### Aim
Gather every line in the entries below that contains the word "This".

### Recorded information

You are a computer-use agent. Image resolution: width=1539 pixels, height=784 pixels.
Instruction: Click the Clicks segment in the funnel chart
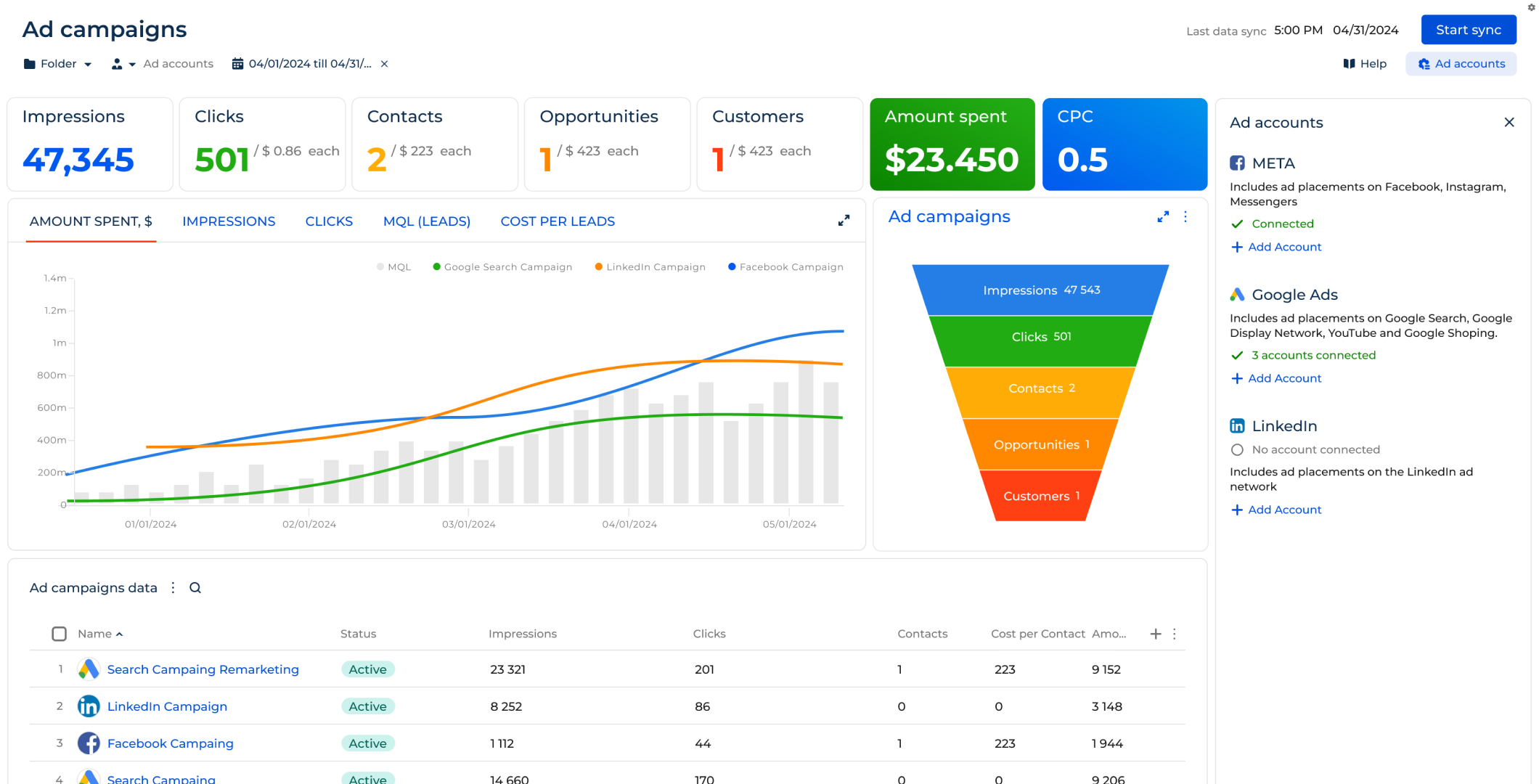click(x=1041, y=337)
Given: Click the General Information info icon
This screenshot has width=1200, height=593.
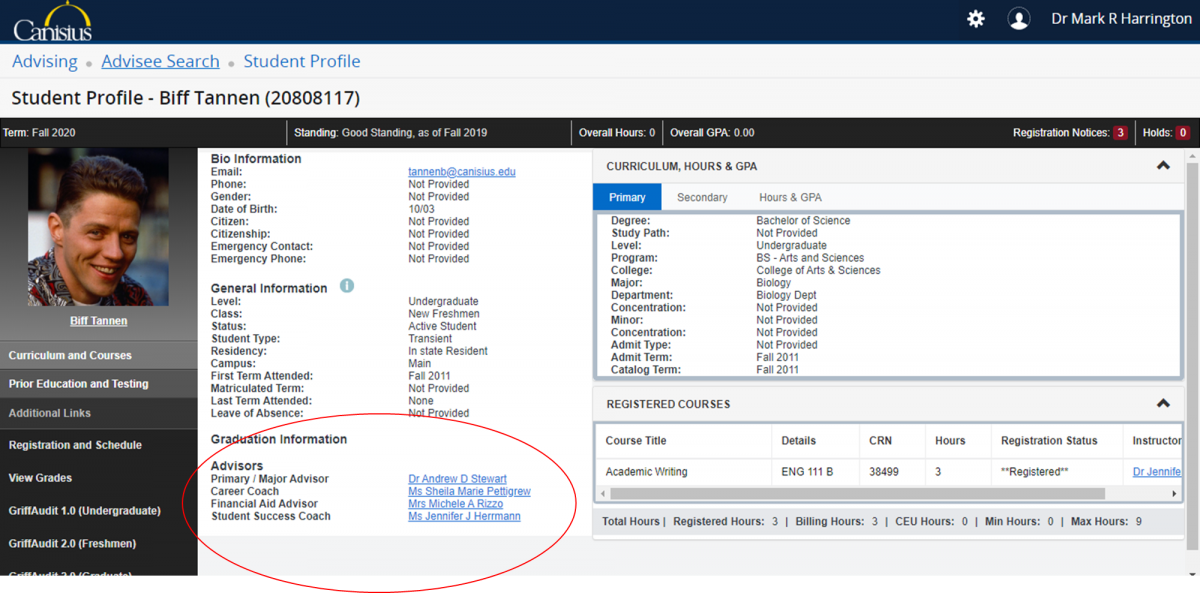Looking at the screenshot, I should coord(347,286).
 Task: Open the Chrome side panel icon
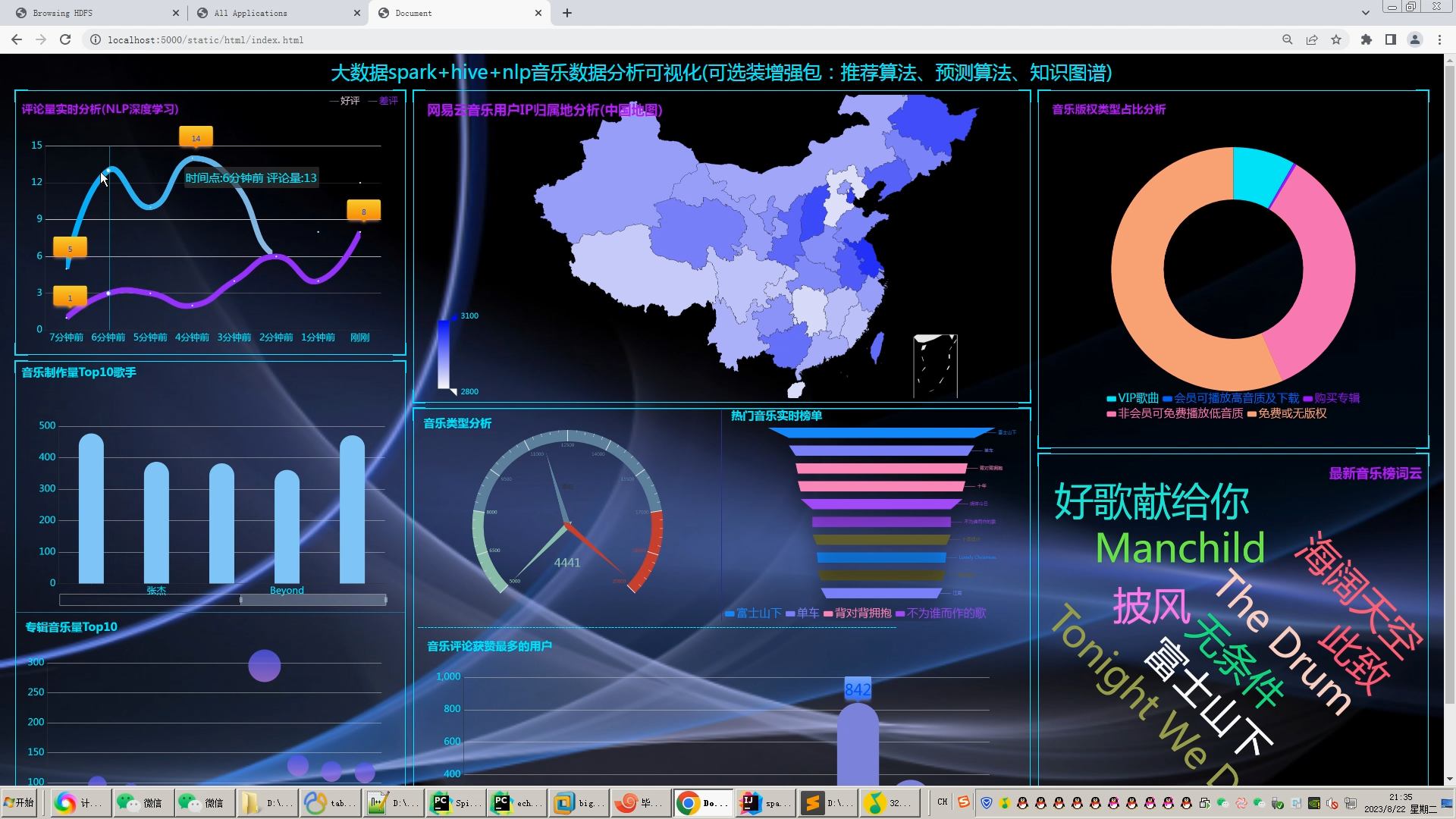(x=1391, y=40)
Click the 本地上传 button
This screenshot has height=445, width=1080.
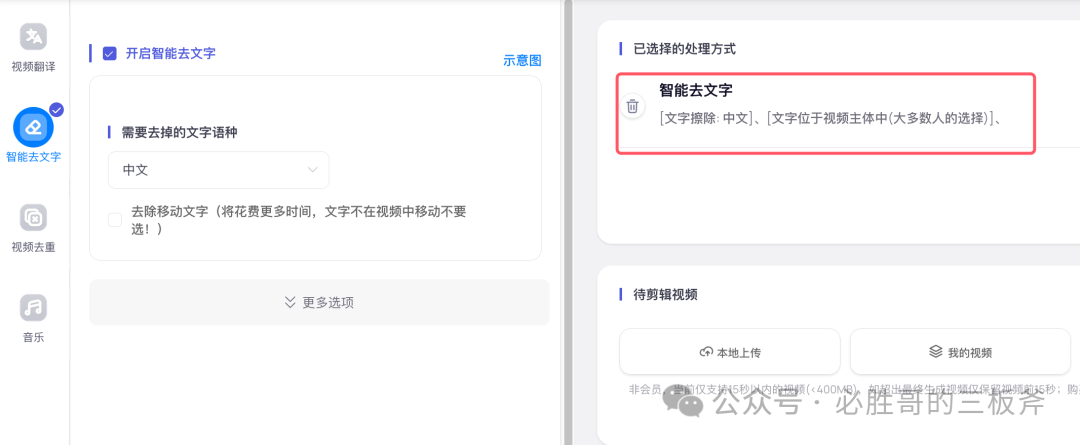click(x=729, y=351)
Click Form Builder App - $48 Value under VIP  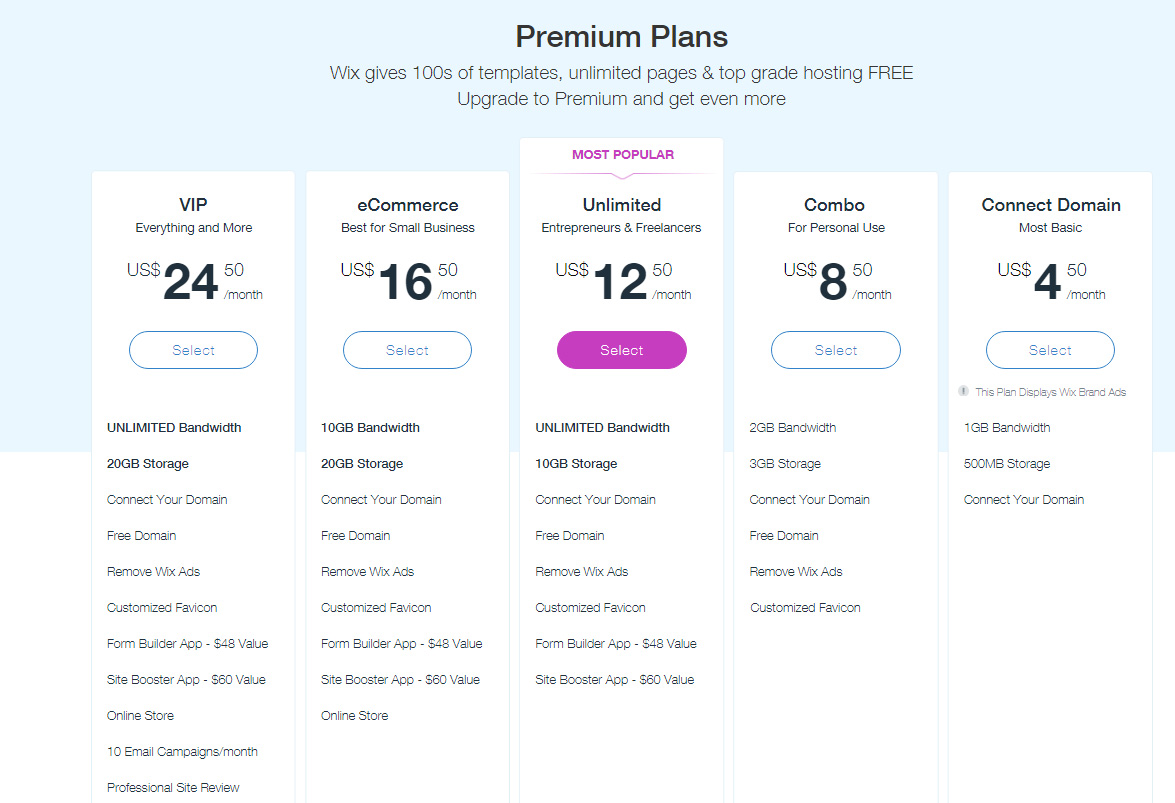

### Solution
This screenshot has width=1200, height=593.
This screenshot has height=445, width=1080.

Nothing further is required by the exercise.